- Opening Delimiter -
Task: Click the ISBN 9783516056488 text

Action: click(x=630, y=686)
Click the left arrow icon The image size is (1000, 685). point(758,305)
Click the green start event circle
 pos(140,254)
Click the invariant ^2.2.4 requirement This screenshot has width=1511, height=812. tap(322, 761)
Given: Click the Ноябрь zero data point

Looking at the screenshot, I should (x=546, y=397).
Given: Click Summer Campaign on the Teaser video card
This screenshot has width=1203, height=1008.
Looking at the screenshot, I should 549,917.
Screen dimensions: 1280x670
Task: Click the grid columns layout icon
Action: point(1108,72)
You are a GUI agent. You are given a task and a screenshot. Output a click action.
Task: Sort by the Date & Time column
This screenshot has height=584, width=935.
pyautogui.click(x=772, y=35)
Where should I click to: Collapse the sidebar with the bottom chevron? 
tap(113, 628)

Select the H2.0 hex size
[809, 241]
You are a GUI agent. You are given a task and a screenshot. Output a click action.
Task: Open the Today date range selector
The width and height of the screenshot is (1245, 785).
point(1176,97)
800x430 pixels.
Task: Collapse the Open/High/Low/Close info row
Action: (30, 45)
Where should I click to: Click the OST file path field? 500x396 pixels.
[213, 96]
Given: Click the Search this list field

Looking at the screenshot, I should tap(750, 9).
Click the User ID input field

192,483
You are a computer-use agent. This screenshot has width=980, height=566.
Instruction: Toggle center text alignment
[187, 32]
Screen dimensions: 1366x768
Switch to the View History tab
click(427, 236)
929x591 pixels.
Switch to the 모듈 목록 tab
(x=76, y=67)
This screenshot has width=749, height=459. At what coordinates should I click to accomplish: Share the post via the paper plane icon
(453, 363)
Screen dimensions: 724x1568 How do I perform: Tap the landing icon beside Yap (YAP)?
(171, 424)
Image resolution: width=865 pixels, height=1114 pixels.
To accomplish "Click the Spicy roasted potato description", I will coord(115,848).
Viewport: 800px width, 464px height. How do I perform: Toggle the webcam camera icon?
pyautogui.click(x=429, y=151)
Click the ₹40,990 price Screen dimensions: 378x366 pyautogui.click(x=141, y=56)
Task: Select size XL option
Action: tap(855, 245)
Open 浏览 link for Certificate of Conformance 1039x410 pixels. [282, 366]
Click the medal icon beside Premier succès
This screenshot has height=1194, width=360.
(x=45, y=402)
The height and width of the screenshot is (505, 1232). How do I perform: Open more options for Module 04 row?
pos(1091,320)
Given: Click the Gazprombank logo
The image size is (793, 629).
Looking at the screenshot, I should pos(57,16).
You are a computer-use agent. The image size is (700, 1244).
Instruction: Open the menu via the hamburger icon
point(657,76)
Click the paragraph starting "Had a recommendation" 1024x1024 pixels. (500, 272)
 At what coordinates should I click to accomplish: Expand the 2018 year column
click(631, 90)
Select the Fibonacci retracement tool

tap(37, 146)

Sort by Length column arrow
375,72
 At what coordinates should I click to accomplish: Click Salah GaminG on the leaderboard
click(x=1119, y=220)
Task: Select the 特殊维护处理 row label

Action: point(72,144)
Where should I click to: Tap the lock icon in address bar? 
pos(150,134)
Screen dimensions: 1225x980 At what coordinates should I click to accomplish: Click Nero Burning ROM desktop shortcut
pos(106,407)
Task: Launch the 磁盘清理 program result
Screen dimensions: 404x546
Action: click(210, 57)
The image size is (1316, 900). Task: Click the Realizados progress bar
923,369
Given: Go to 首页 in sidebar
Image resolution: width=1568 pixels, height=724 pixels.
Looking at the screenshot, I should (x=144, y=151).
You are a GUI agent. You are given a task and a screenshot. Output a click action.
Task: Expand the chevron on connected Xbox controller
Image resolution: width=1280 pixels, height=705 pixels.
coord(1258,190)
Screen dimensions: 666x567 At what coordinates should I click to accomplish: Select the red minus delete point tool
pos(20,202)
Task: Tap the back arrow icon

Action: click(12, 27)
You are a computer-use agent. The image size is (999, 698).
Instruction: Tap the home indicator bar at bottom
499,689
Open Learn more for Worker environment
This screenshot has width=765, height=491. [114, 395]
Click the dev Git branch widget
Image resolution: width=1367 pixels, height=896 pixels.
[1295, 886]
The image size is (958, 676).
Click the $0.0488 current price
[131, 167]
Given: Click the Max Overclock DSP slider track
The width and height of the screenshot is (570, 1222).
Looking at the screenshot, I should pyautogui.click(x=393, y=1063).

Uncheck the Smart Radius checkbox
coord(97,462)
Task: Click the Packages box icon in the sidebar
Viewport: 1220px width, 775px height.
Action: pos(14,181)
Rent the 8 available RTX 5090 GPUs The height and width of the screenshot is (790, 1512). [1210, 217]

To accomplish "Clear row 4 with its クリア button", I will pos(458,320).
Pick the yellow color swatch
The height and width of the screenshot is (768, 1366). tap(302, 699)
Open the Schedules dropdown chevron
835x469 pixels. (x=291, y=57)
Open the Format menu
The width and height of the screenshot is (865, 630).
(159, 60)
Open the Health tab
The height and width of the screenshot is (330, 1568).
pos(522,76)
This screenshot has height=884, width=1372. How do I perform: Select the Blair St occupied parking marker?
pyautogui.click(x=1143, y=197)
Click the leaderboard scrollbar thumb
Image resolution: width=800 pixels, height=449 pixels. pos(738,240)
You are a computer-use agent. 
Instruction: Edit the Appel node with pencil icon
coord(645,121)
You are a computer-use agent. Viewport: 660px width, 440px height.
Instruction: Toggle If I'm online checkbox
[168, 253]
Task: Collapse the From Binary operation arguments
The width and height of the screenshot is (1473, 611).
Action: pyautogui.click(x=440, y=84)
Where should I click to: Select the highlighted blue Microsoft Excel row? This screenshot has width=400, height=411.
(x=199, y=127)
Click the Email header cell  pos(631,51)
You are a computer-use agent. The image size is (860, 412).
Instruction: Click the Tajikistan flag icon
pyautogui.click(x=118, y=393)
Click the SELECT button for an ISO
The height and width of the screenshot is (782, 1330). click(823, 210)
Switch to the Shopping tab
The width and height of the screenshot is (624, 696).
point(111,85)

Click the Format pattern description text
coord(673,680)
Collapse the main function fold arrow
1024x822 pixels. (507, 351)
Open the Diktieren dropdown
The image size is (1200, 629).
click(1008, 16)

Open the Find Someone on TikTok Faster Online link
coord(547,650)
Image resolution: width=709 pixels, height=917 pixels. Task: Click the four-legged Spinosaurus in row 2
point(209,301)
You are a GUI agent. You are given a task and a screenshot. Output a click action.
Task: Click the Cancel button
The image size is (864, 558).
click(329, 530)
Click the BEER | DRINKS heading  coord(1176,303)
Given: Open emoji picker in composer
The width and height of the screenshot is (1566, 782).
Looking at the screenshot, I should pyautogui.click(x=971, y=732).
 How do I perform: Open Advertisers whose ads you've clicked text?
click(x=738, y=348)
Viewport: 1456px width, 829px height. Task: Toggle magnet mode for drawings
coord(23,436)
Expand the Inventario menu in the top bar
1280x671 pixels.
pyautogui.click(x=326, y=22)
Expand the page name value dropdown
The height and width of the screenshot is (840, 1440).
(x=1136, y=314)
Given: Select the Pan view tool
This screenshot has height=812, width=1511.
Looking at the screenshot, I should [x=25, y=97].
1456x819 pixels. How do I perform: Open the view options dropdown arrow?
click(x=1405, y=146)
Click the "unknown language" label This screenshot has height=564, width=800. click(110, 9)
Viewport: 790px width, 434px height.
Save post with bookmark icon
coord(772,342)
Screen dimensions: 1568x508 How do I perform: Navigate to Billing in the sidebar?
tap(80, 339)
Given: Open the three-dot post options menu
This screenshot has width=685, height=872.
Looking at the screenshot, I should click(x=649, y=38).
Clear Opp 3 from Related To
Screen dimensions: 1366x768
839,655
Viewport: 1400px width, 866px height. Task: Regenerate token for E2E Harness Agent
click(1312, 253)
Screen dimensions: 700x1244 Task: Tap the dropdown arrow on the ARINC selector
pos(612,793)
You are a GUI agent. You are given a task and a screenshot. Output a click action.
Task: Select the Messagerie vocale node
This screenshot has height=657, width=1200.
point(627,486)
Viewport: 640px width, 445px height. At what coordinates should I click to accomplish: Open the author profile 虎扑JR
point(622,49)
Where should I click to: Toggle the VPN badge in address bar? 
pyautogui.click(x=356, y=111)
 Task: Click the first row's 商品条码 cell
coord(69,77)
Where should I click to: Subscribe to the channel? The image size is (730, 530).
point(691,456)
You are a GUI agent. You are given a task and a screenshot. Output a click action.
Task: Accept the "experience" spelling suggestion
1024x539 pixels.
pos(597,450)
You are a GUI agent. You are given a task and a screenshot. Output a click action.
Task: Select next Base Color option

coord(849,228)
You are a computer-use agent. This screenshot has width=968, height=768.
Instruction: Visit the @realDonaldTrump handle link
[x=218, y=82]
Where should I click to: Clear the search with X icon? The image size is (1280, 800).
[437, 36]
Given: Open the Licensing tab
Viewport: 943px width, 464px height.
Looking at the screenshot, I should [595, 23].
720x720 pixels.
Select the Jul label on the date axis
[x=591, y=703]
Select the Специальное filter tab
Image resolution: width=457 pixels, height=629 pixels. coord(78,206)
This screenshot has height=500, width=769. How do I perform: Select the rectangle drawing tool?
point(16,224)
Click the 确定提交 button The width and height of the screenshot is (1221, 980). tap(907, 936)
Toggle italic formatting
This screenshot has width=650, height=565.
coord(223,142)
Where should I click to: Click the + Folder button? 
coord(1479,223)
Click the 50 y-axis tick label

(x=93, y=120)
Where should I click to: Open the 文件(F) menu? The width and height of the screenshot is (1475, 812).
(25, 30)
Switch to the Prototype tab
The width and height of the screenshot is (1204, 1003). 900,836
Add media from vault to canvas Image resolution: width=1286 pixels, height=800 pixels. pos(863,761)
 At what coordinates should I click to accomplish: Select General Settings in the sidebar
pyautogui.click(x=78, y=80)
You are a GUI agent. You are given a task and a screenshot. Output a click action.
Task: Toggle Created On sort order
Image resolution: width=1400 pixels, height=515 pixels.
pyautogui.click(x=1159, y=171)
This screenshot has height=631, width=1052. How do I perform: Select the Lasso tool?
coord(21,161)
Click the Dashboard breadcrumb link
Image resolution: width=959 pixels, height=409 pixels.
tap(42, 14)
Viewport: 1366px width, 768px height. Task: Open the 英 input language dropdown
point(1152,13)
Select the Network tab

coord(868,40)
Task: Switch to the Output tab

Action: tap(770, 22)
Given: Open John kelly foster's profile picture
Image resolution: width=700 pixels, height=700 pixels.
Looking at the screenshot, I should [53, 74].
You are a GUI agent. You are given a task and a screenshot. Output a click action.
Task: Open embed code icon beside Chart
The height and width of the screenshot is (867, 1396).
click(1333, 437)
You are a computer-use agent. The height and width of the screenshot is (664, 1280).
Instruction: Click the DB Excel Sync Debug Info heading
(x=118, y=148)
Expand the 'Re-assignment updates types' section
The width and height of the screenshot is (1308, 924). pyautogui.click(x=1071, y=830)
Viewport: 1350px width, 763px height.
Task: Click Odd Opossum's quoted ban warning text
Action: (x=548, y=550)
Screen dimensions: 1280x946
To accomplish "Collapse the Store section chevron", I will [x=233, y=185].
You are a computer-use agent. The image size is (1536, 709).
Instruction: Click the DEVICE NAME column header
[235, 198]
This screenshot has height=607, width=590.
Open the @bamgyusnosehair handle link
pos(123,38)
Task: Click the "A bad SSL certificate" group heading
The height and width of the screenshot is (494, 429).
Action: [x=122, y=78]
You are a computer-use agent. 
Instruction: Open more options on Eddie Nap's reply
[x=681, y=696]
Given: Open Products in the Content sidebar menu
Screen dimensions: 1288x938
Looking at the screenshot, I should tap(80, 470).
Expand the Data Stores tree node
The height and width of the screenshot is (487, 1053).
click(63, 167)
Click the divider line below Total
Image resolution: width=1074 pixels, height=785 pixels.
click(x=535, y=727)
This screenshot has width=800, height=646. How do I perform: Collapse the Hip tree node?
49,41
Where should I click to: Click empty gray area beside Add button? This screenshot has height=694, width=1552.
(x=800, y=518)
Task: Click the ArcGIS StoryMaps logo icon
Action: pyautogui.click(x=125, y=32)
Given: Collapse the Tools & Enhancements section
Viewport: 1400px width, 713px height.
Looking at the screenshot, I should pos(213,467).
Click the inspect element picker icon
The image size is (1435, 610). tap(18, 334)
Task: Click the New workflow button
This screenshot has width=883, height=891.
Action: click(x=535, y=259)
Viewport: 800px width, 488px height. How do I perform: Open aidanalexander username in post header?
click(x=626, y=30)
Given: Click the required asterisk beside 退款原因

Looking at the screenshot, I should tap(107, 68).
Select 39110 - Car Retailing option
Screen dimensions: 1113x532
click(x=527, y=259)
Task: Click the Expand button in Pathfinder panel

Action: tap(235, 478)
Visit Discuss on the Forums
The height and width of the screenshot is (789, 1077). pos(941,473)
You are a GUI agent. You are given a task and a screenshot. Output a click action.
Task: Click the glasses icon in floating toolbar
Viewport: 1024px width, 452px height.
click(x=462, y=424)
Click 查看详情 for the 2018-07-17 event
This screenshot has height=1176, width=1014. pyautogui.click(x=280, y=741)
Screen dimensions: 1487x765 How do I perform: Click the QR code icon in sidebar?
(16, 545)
- Closing Delimiter -
TASK:
On how many lines of the data does the word "will" appear? Only the number is wanted.

WRITTEN SOLUTION:
3